President Barack Obama and President-elect Donald Trump shake hands following their meeting in the Oval Office on Thursday, Nov. 10, 2016. (AP Photo/Pablo Martinez Monsivais)

President Barack Obama and President-elect Donald Trump shake hands following their meeting in the Oval Office on Thursday, Nov. 10, 2016. (AP Photo/Pablo Martinez Monsivais)

Back in February, Steve Bannon, then a high-ranking advisor to Donald Trump, said the administration is in a battle for the deconstruction of the administrative state. Since then, Trump's Cabinet members have, by all accounts, gotten down to this task with laser-like focus.  Since President Trump’s inauguration, the EPA has rolled back or delayed at least 30 rules and regulations. The common theme? Anything that Obama touched.

In this episode of Trump on Earth, we talk with The Hill’s Timothy Cama, who bushwhacks his way through the unruly thicket of legislation on Capitol Hill and tracks the steady stream executive orders coming out of the White House.

“You know, it seems that if it has President Obama's name on it, then President Trump wants to undo it, almost no matter what the substance of the policy is,” says Cama. “We saw that for example, a few weeks ago with President Trump signing or rolling back the flood protection standards that President Obama had written. These were widely seen as commonsense standards to sort of require that future infrastructure, future federally-funded projects would be built to withstand future floods...that wasn't safe from President Trump's big deregulatory push. That shows the extent to which the administration is going to undo Obama.”

So what has the reaction been from Congress to this administration's moves on the environment?

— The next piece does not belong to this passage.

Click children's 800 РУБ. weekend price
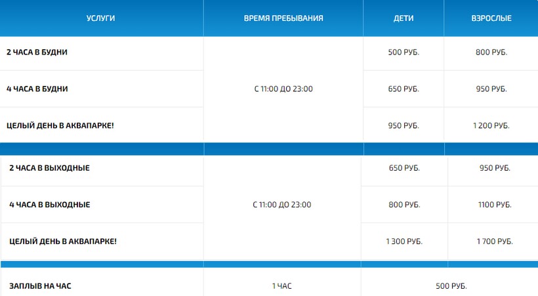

“You have to see it in the context of all the other things that the lawmakers are worrying about with the Trump administration," says Cama. "There are a lot of very controversial things that the president is doing on defense, on international relations, on multiple fronts. And so it feels, sometimes, like lawmakers are distracted. But at the same time, the lawmakers who do have to worry about this on a daily basis  --  for example Senator Tom Carper, the top Democrat on the Environment and Public Works Committee in the Senate, or Representative Raul Grijalva, the top Democrat on the Natural Resources Committee in the House  --  are very, very alarmed."

With all the regulatory rollbacks, there’s no shortage of work for Cama. With the amount of stories Cama has written over the summer, his e-mail inbox might be the hottest part of the universe right now.  So what's it been like covering this pivotal moment in U.S. environmental policies?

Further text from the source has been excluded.